Friday, August 7, 2009

Goin' Down Memory Row

Yeah, it's supposed to be "lane", I know, but in a vineyard it's a row.

So lately I've been drinking wine in the cellar more than wine from the store or wine bar. I am doing my part in this economic crunch, and so I drink/taste what I have, and save the money for the dental bill, phone bill, electric bill, so on. I find myself remebering past days, events and people through this experience, then run to my facebook, or twitter account, to see where the lost friends are, what are they up to, how has time treated them? I remember, and the memories often raise my appraisal of the wine.

Time and wine are not always friendly. I was told from the earliest wine courses, the enemies of fine wine are Air, Light, Temperature and Time. All too often I see that lost soldier in the corner of the cellar, forgotten, has lost the battle with these enemies, and me as the proverbial Calvary, rode in way too late. It has become one of the reasons I don't cellar my wines very often any more. The adage, "It is a far greater crime to drink a wine too old than too young", rings out every time I taste one of these lost units. Like some forgotten misfit in the French Foreign Legion.
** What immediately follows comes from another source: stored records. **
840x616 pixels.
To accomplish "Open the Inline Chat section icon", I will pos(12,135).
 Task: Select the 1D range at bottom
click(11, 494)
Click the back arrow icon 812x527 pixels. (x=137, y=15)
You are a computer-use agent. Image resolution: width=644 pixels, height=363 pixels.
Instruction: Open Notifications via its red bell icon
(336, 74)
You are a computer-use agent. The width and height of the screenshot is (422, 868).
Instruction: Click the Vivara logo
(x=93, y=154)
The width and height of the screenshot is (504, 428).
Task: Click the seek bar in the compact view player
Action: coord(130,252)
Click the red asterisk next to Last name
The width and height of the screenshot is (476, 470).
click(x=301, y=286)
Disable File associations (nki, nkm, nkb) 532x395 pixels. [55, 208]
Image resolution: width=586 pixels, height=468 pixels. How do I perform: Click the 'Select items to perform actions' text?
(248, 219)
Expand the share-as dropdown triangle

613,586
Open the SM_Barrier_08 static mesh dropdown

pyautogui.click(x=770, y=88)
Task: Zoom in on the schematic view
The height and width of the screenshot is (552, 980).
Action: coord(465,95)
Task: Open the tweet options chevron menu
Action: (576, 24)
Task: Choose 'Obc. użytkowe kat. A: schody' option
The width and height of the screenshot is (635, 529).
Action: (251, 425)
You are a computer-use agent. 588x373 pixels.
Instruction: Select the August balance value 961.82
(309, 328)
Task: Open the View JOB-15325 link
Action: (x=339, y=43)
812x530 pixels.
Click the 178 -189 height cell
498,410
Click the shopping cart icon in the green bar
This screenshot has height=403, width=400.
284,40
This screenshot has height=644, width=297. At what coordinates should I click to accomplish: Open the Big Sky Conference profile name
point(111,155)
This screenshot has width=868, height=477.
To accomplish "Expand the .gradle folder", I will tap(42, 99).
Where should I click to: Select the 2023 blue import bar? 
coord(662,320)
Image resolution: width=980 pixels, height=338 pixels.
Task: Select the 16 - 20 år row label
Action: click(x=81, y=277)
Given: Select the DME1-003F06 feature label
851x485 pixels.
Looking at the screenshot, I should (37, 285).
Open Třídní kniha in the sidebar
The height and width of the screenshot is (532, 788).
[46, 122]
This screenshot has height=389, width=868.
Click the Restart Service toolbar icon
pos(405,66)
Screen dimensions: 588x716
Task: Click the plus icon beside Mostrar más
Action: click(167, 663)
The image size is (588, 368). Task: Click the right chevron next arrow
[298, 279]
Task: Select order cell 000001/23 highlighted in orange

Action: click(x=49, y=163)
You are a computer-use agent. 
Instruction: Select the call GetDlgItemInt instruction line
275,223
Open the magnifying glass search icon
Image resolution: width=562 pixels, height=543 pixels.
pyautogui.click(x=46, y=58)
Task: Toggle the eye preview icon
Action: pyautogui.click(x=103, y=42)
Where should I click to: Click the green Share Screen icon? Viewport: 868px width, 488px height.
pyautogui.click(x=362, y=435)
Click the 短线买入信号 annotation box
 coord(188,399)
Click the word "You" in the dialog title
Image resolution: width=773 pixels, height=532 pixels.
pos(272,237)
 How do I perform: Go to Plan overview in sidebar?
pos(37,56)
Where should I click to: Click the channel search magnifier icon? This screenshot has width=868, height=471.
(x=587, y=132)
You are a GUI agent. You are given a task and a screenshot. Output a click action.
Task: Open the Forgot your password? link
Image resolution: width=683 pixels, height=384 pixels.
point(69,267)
Lost in a desert of newer wines to be tasted and evaluated and celebrated, we ring in the new vintage and new release far more than we celebrate lost vintages that have offered memorable experiences with comrades long forgotten as well.

The recent vintage for me has been a series of 1992 California Wines. Made during a time when we were enamoured with new, heavy toasted oak, Chardonnay, Pinot Noir, Cabernet; just about anything that was fermentable, had some percentage of barrel fermentation blended into it. When studies started to show that Americans were not cellaring as often, wines were being consumed more immediately, the cost of oak was going through the roof, and guess what, certain varietals tasted better with lighter or no oak; these styles of wine started to get the tag of "rustic" and began to disappear from the market.

So now the 92's are 16+ years, upon this writing we haven't reached harvest and they are not quite 17. Considered teenagers in another time, these wines are now old soldiers. Who has 16 year old wines laying around other than a wine geek in the industry anyway? Geezers by some standards, are they even worth the cork? Well, I am here to say, so far so good. 1992 came in being touted as another great vintage from California, we weren't aware yet of what 1994 or 1997 was to bring. The 92 vintage was marked by a mild winter, an early spring bud break, and hot summer temperatures. Harvest was the earliest on record by almost a month. The whites were harvested in early August and the reds kept coming through September. Rains in October came earlier than normal, but mostly everything was harvested by this time.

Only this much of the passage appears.